16-05-2012 · Insight

Case closed: high volatile stocks have lower returns

Over his long career, Professor Robert Haugen has been an advocate of quantitative investing in general and low-volatility investing in particular. He has been an outspoken critic of the assumed positive relationship between risk and return and was among the first to critically test the Capital Asset Pricing Model almost 40 years ago and to find it wanting.

Haugen and his co-author, A. James Heins documented the lack of a positive relationship between risk and return in the empirical cross-section of stock market returns for the first time in 1972. Over the past four decades, he has continued to contribute consistent evidence of a negative relationship between risk and return, including studies across different time periods, regions and asset classes.

His latest research, written with Nardin Baker, looks at stock prices around the world over more than 20 years. Their conclusion? “We looked at the payoff to risk over 21 years in 17 countries and found it was negative in all individual countries,” said Professor Haugen. “High risk stocks only outperform low-risk stocks for very brief periods of time on a rolling three-year basis.” One such brief period was during the IT bubble, he said, before quickly noting “but high-volatility hardly ever outperforms.”
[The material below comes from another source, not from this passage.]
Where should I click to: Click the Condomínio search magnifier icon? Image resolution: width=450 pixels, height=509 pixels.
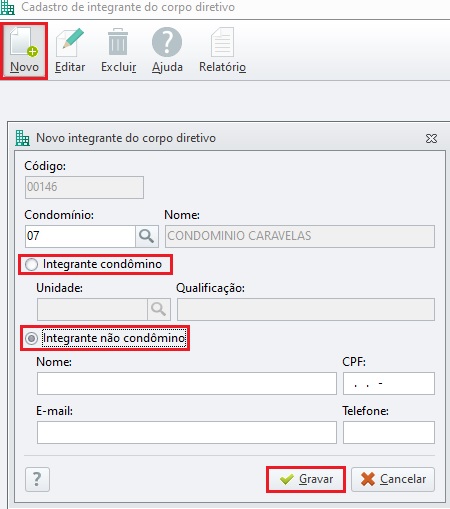click(147, 236)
The data is stunning. “Across all countries, the difference in return between the highest-risk and lowest-risk decile portfolios is 19.4%. If you ranked these stocks based on the return slope, you would see how the higher the risk, the lower the returns. And the difference in return volatility (17.9%) shows that stocks with high volatility in the past will continue to have high volatility in the future.”

Haugen believes the evidence is overwhelming in support of low-volatility investing. “This is all you need,” he said, “case closed.”